-------- Task inputs --------

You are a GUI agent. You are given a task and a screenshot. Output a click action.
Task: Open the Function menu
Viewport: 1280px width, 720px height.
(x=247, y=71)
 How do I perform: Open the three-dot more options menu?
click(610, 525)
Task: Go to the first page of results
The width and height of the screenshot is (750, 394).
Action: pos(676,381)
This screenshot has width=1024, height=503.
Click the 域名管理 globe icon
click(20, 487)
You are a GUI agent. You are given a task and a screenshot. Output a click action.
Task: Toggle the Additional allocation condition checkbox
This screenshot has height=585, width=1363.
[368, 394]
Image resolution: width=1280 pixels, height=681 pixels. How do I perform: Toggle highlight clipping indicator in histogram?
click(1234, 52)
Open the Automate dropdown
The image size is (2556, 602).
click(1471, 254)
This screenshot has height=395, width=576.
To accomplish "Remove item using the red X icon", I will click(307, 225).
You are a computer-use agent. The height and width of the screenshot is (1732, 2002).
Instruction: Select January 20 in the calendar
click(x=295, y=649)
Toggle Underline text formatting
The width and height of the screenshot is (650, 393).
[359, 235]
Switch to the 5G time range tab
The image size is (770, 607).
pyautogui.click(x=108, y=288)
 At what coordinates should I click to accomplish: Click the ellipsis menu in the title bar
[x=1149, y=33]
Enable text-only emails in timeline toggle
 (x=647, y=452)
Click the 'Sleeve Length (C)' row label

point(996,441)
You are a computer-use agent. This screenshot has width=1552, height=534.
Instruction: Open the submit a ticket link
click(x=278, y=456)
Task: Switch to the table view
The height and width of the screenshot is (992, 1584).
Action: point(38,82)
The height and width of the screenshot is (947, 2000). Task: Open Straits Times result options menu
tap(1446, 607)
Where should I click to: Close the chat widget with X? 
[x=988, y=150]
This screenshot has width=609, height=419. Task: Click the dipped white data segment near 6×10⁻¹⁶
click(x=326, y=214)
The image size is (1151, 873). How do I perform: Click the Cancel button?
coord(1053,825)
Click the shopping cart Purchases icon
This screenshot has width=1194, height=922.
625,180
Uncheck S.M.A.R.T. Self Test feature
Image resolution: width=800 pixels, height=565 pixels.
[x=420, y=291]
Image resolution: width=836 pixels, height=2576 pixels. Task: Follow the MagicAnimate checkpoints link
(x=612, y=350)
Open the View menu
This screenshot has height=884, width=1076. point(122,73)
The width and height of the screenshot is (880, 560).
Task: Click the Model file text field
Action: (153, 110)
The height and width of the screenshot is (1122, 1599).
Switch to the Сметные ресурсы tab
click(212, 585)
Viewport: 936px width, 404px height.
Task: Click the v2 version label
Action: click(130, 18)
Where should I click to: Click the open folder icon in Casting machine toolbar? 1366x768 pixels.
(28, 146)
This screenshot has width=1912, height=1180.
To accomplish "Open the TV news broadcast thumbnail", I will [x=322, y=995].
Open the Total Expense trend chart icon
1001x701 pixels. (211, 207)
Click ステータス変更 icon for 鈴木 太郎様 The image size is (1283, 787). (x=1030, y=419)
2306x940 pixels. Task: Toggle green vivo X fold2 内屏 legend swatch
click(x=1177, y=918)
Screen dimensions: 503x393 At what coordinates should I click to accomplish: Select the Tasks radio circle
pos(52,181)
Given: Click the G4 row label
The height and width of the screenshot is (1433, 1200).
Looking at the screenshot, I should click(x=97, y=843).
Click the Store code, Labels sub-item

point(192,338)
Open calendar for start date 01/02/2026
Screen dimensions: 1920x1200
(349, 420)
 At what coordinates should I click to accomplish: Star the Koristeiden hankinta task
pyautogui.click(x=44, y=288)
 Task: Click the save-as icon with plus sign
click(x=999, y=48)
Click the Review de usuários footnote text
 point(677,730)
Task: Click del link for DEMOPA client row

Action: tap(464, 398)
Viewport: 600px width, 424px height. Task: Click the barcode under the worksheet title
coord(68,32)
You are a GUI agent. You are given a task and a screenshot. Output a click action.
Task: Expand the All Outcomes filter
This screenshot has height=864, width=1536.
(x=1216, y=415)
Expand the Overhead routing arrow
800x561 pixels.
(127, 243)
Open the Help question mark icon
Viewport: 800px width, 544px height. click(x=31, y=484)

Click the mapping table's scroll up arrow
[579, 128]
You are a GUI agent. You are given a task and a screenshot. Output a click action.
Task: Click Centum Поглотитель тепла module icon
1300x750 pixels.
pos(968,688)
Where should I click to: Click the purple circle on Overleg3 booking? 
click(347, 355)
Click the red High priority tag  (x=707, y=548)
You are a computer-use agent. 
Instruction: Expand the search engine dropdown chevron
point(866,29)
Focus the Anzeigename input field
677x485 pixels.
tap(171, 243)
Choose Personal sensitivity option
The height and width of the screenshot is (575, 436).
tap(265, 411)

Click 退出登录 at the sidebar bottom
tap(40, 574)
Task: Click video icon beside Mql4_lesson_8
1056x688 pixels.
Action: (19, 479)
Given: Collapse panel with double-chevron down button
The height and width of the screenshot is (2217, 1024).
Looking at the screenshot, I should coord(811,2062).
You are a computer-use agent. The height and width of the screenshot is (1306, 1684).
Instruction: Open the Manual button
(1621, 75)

--------

## Task to complete
Look back at the entries above. Retype the line with "The height and width of the screenshot is (1122, 1599).", the line with "Click ステータス変更 icon", and all lines in between.

## Answer for the task
The height and width of the screenshot is (1122, 1599).
Switch to the Сметные ресурсы tab
click(212, 585)
Viewport: 936px width, 404px height.
Task: Click the v2 version label
Action: click(130, 18)
Where should I click to: Click the open folder icon in Casting machine toolbar? 1366x768 pixels.
(28, 146)
This screenshot has width=1912, height=1180.
To accomplish "Open the TV news broadcast thumbnail", I will [x=322, y=995].
Open the Total Expense trend chart icon
1001x701 pixels. (211, 207)
Click ステータス変更 icon for 鈴木 太郎様 The image size is (1283, 787). (x=1030, y=419)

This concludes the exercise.